6:34 am on May 7, 2017 (gmt 0)

10+ Year Member Top Contributors Of The Month



That commoncrawl site looks very promising.
I know the dmoz archive is still available, but its not updated. I'm already running a url database based on the last posted dmoz archive. But it will eventually go stale and that's no good. Plus I'm liking the idea of going from a few million to a few billion sites in there :D

martinibuster

6:44 am on May 7, 2017 (gmt 0)

WebmasterWorld Administrator 10+ Year Member Top Contributors Of The Month



No, no. Don't waste your time on Archive.org. There's a mirror here

http://dmoztools.net/ [dmoztools.net]

There is no replacement for DMOZ. There's nothing like it left. It was the last of its kind.

l008comm

9:10 am on May 29, 2017 (gmt 0)

10+ Year Member Top Contributors Of The Month



The commoncrawl index is very interesting. But after taking a close look at it, it's just too big. Downloading the smallest version of it, uses more than 4x my servers total monthly bandwidth allotment. It's crazy big. I could potentially download it all at home, process it into a nice simple list of urls, bzip it and upload it to my server for insertion into an sql database... but even doing that, i don't think I can download 9+ TB every month on my home internet connection without causing problems.

I suppose one solution would be to not download all the segments. I could download every 10th segment, or something like that. But if the database is in anything but totally random order, that's going to leave with with groups of some kinds of sites and holes of others. A better way to "thin out" the database, would be to download everything, and only add every 10th url to *my* database, but that doesn't help me with the "i can't download 9 TB every month" problem.
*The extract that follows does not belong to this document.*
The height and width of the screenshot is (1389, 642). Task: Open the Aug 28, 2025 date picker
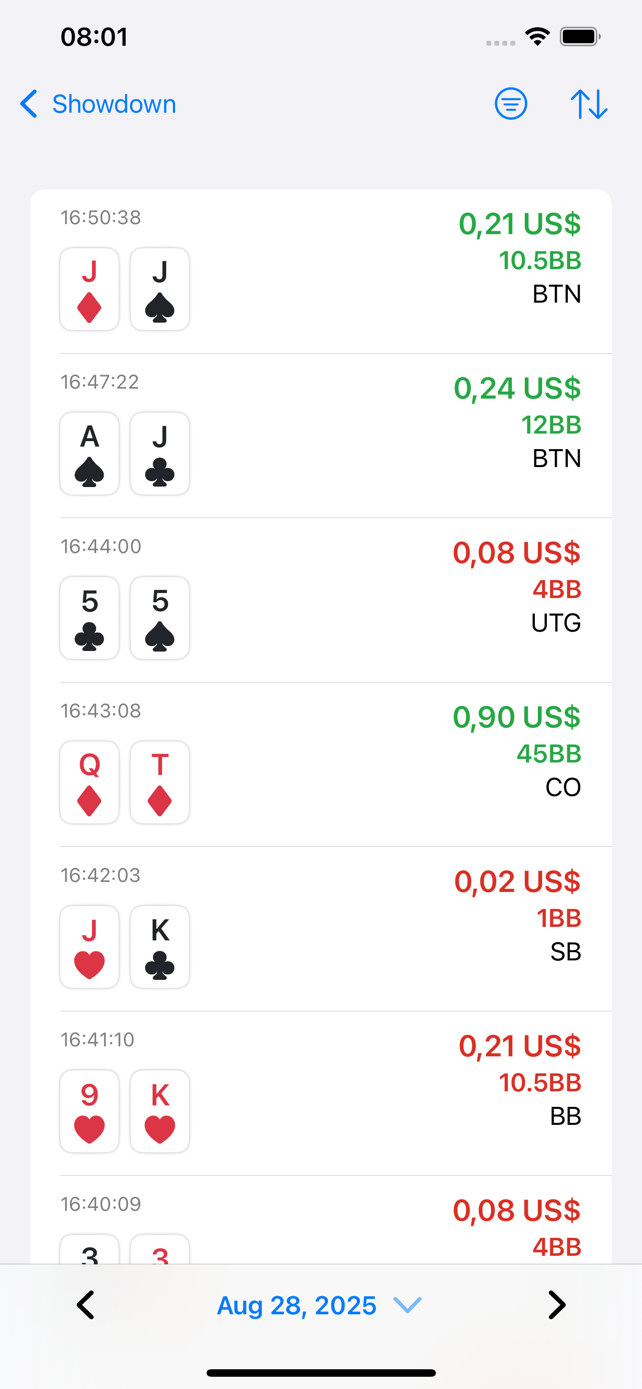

Hrmm

l008comm

8:12 am on May 30, 2017 (gmt 0)

10+ Year Member Top Contributors Of The Month



Ok update to that last post, you CAN download JUST a url index. It's kind of hidden on their website, but its only 201 GB which is no problem to download. I'm testing out my script right now but this seems like it should work as a good replacement.
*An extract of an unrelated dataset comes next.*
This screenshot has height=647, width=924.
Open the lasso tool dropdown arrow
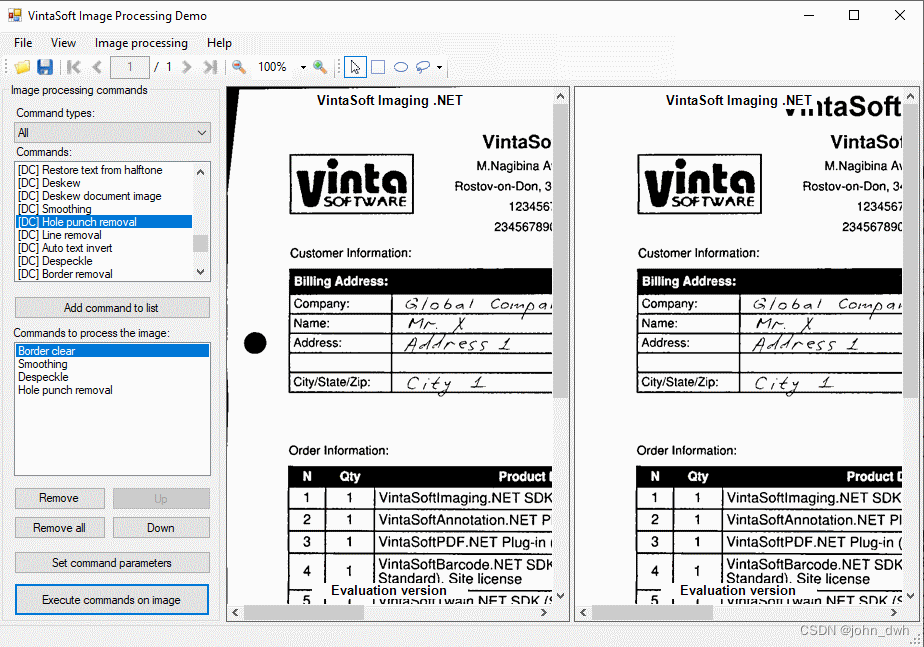[437, 67]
And instead of having 3.5 million URLs, I'll have at least 250ish million, possibly many more depending on how much disk space I have. Woohoo

tangor

8:46 am on May 30, 2017 (gmt 0)

WebmasterWorld Senior Member 10+ Year Member Top Contributors Of The Month



A solution! Hope it fills the need.

Just wondering why you don't spider yourself instead of relying on other's work? That way you are 100% independent and don't have to worry about another "data source" disappearing.

l008comm

9:23 am on May 30, 2017 (gmt 0)

10+ Year Member Top Contributors Of The Month



Because processing a URL dump is an order of magnitude easier than running your own web crawling spider that builds it's own database.

Or to put it another way, why reinvent the wheel when commoncrawl.org is giving away free bicycles :D

tangor

10:02 am on May 30, 2017 (gmt 0)

WebmasterWorld Senior Member 10+ Year Member Top Contributors Of The Month



But you do get what you pay for... and any expectation that will continue to be either free or even available is ... interesting?

DMOZ had a good long run. Given the web and the rates that things change for "free" things in particular it might be iffy to bank on that for the long run.

(spiders are easy, just let 'em loose and sit back. What to do with the data is a different thing.)

l008comm

10:09 am on May 30, 2017 (gmt 0)

10+ Year Member Top Contributors Of The Month



What to do with the data is not a different thing though. It's all the same thing.
And when you parse someone else's data dump, you can just build up a new dv from scratch every time, then delete your old one, nice and easy. If you're maintaining a spider that not only has to read html, but interpret it, find other links, have a base set of websites to start crawling on, and always maintain a database of billions of URLs... I don't see the benefit. Especially when commoncrawl exists. A couple days working on a processing script and I'm golden. Sure, one day they might close down, and if I can't find another similar solution, then I just might have to crawl on my own. But until then, it just makes no sense to do that now when someone else already does it better than I ever could, and shares their results for free.